— PROBLEM TO WORK ON —
Report the lines of the data below that contain the string "Kendix".

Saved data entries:

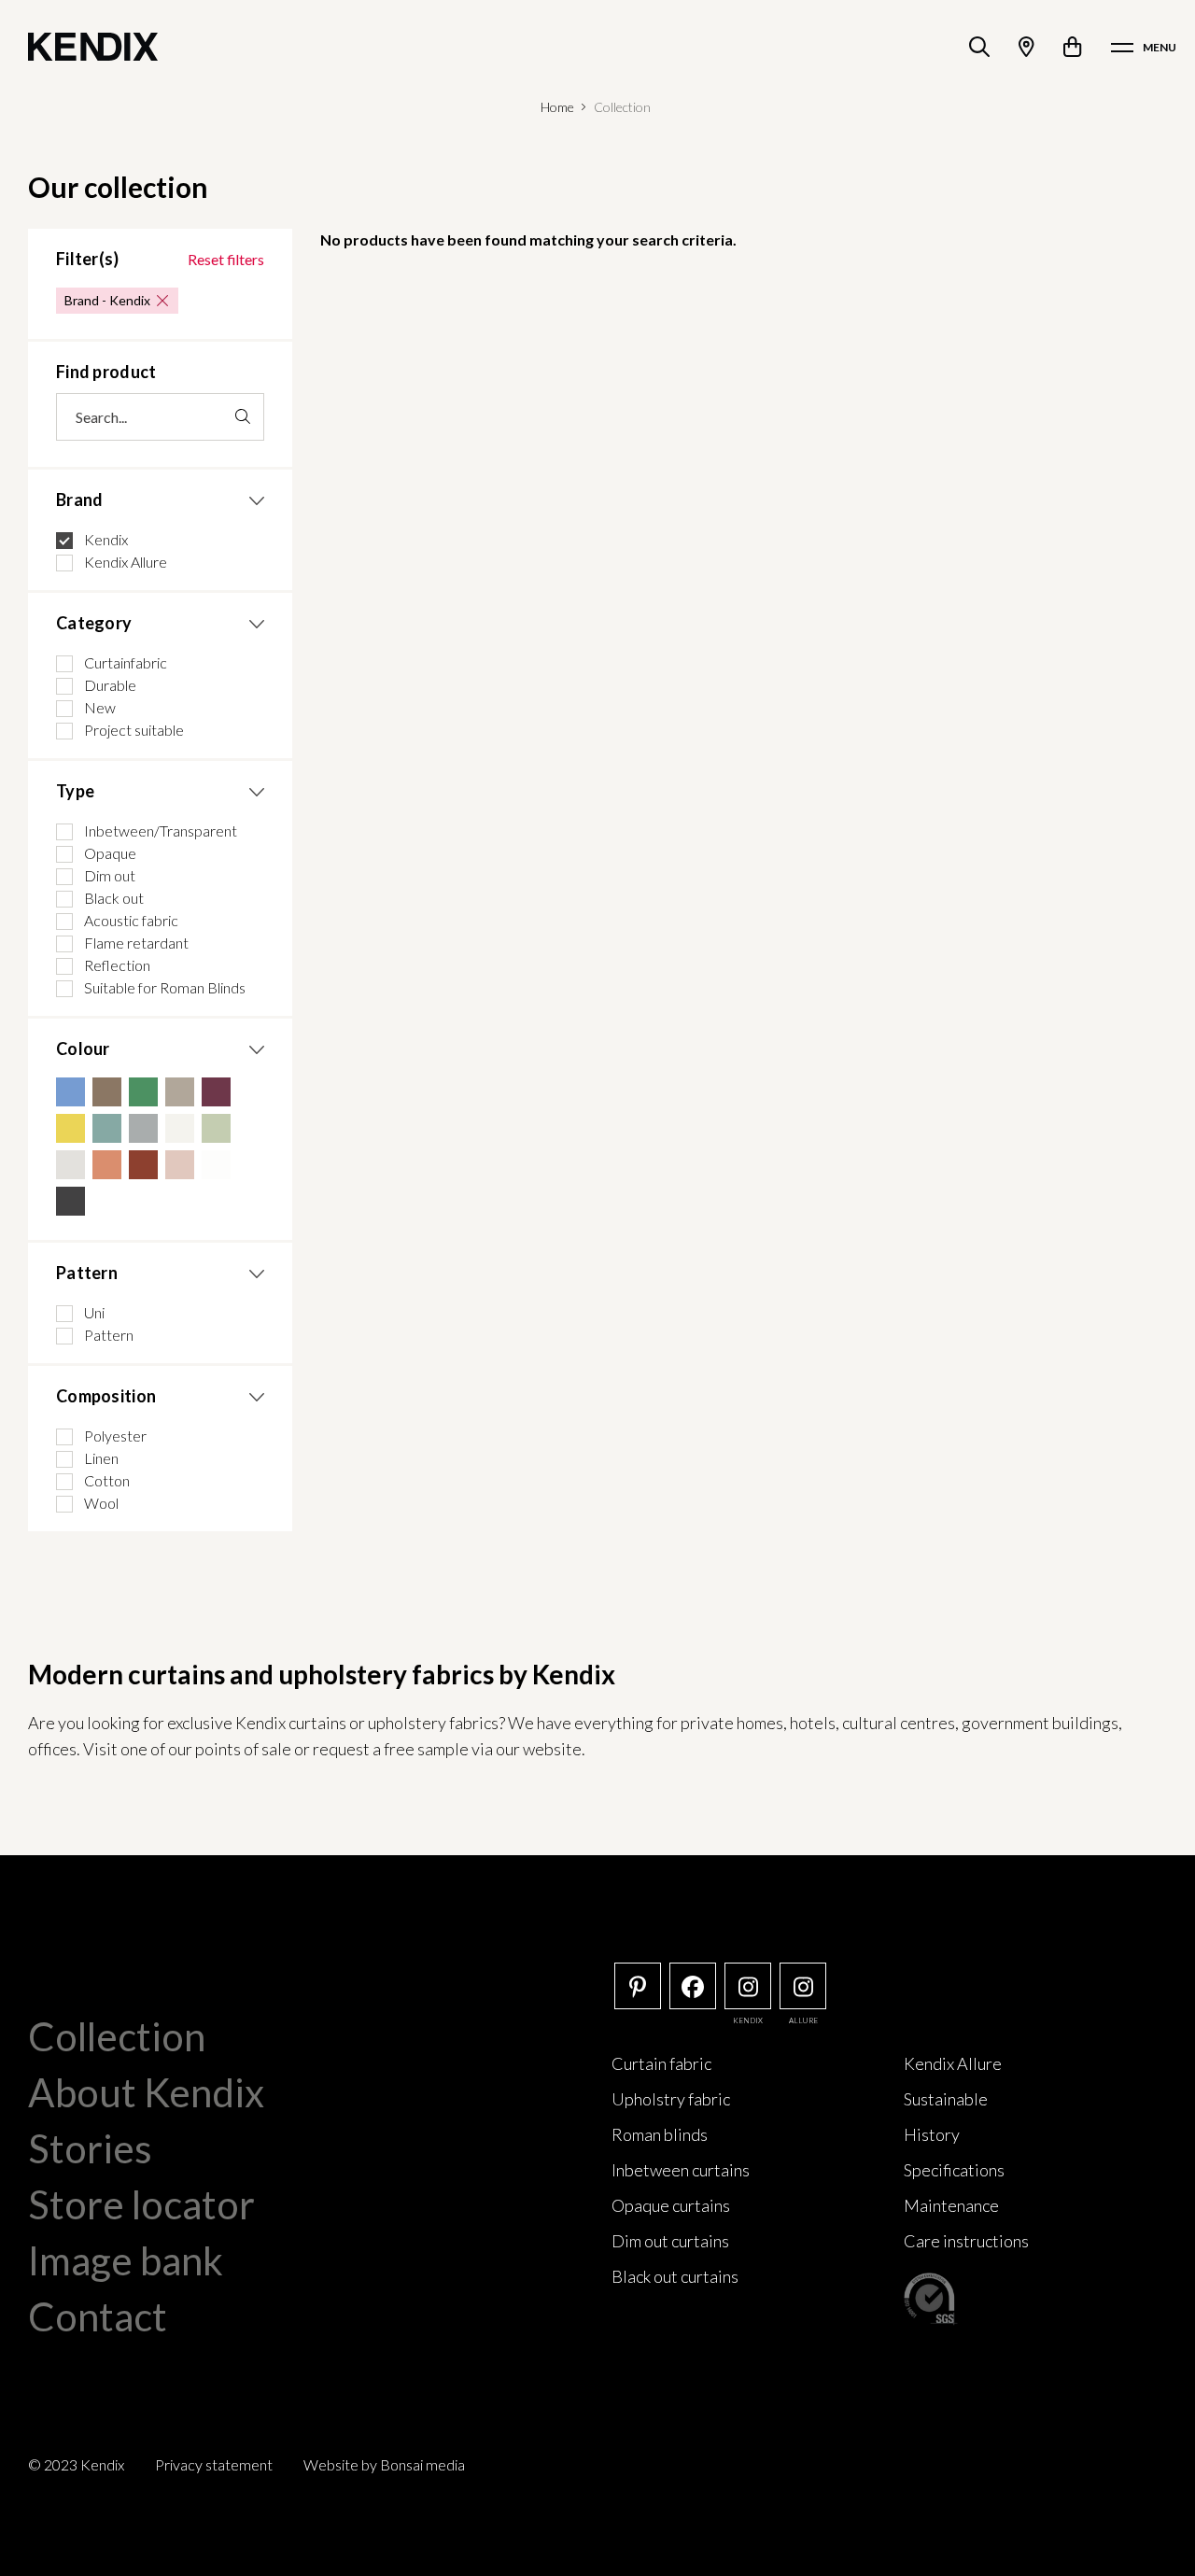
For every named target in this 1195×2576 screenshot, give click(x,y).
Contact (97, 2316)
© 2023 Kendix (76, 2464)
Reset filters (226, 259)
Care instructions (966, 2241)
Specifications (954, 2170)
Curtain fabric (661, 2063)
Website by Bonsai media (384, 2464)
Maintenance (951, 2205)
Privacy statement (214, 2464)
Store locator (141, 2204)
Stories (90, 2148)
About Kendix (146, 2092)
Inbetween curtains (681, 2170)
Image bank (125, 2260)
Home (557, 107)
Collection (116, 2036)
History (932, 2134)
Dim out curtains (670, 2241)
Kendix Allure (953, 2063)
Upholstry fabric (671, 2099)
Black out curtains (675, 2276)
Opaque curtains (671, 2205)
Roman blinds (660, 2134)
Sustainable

— WRITTEN REPLY —
© 2023 Kendix (76, 2464)
About Kendix (146, 2092)
Kendix Allure (953, 2063)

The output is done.